そのなかには初代が植えた樹齢90年になろうとする76本の「先代カラマツ」が残されている。これは道内ではもっとも古く太いカラマツの一つになるだろう。
私は、石井山林を最初に見たとき、昨年視察で訪れたスイスの森を想起した。針広混交林で林床には次世代の稚樹が生え、択伐で進めている施業など、見た目がそっくりなのである。
スイスは、ドイツやオーストリアとともに中央ヨーロッパの林業地を形成している。100年を超す択伐施業を続けたエメンタール地方など、人によっては世界でもっとも進んだ林業とする人もいるほどだ。
何より森は美しい。そして質の高い木材を生産している。もちろん歴史をたどれば試行錯誤しつつ現在の森づくりに至った経緯はあり、一概に進んでいるとか理想的というべきではないが、やはり将来の林業を考える際のモデルにはなるだろう。
そんなスイスの森と北海道の石井山林が相似しているのだ。緯度も近く、気候が似ていることも影響しているかもしれないが、何より森づくりの思想がどちらもしっかりしていることに感銘を受けた。
これは、アンチ森林・林業再生プランのモデルになるかもしれない……。
石井山林の8割方は人工林だが……。
さて昨年、この石井山林に管直人前首相と梶山恵司 元内閣官房国家戦略室員・内閣審議官が視察にきたという。
えっ、この森を見て、森林・林業再生プランをつくったの? もちろん、再生プランが始動したのは2009年だから、順序は逆だが、もともとドイツをモデルにつくったと常に語られてきた。しかし、ドイツの森と林業も、私が見てきたスイスの森とそんなに変わらないはずだ。つまりドイツの森も石井山林に似ているはず……。
それなのに、大規模化、機械化、画一化を進める森林・林業再生プランは、ドイツがモデルなの? ドイツでは古くなった将来木施業や絶対にやらせない列状間伐を推進しているの?
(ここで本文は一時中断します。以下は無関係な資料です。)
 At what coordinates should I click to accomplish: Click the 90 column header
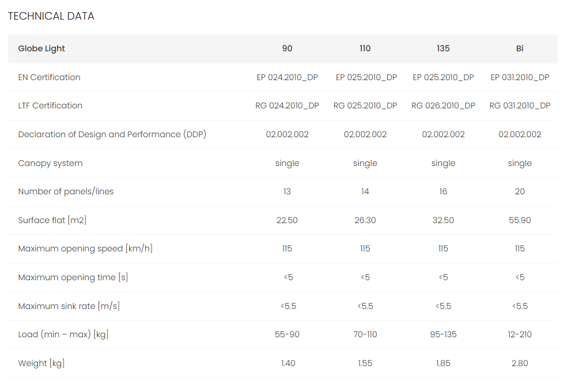[x=287, y=48]
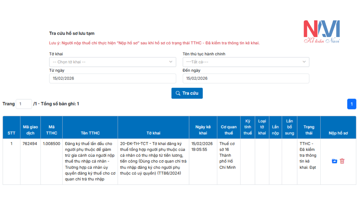Click the status cell reading TTHC - Đã kiểm tra
Screen dimensions: 360x203
click(x=308, y=155)
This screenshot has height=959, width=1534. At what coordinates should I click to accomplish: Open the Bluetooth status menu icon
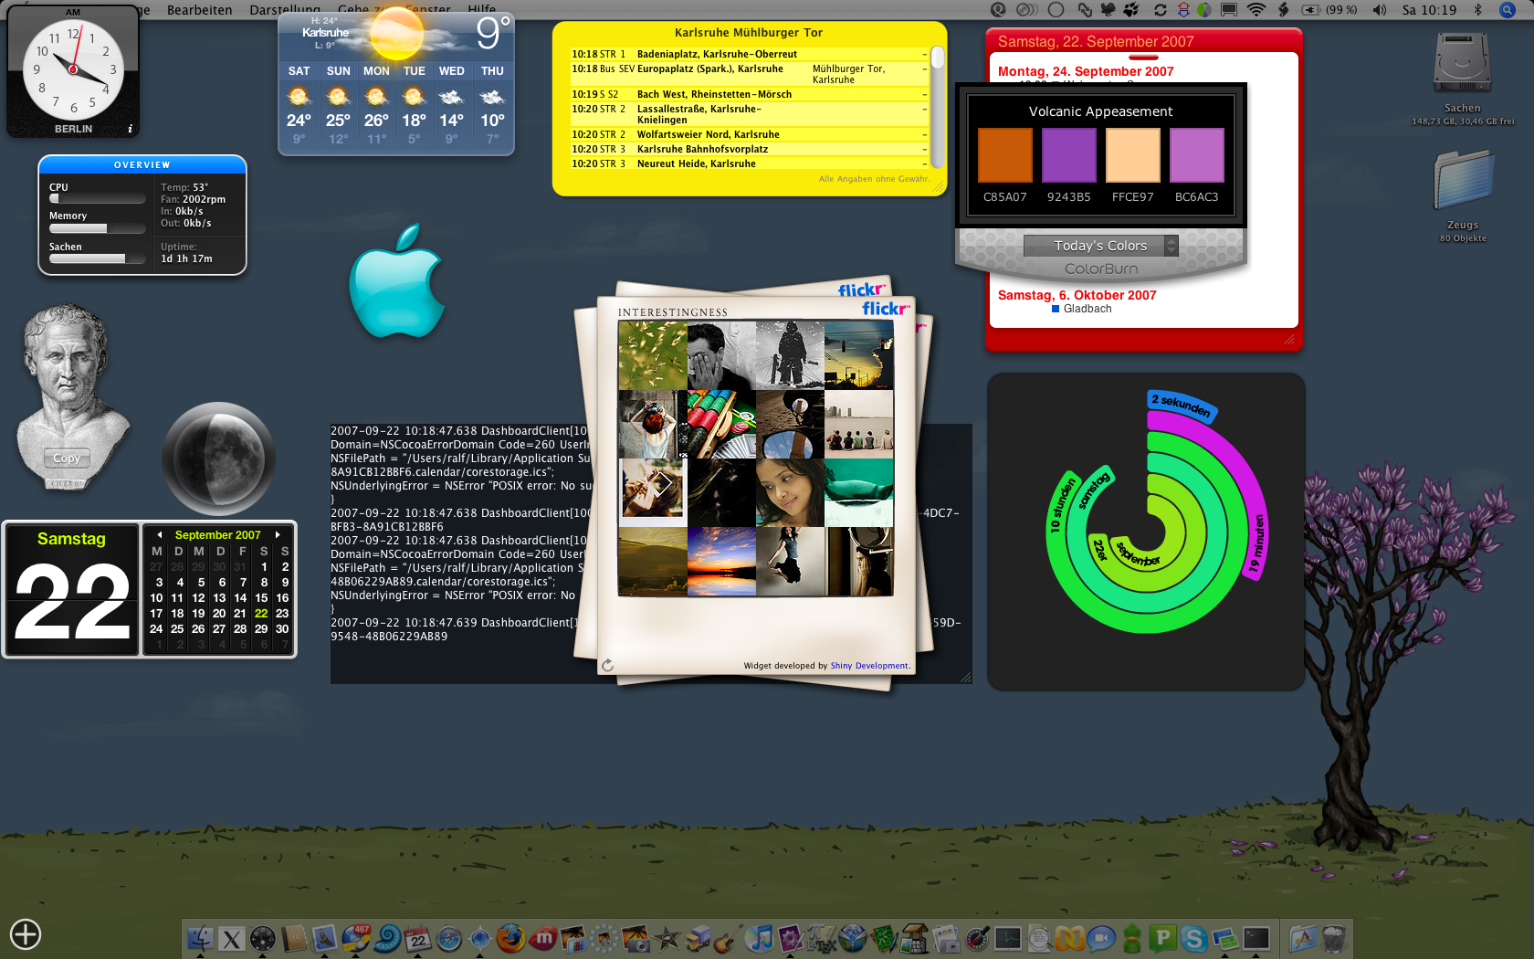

もちろん、ドイツだってグーグルで見るとわかる通り、そこかしこに皆伐地が広がっているし、作業員の就業時間が1日16時間だったりする例もあるし、理想的にはいかない。不成績造林地(天然更新不成績地)もあるらしい。
しかし、一応の理想は掲げており、視察するならそこを視察して真似るべきではないのか。
一体、何を見てきたのか。何を学んできたのか。反面教師を視察して、反面だと気づかず、そのまま真似たのか……。あるいは、石井山林の凄さに気づかなかったのか。雑木の多い荒れた山だと感じていたのか? 単に作業道が密に入っている点だけを見て、森づくりの思想を読み取れなかったのかもしれない。
そういや、ドイツから招聘したフォレスターが、林野庁の案内したモデルの北海道の林業地をボロクソにけなした後に、石井山林を訪ねて、「ここがモデルになる」と言ったという話も伝わる。
視察しても、モデルを真似ても、結局は根本的な森を見る目がないと誤解曲解するのだ。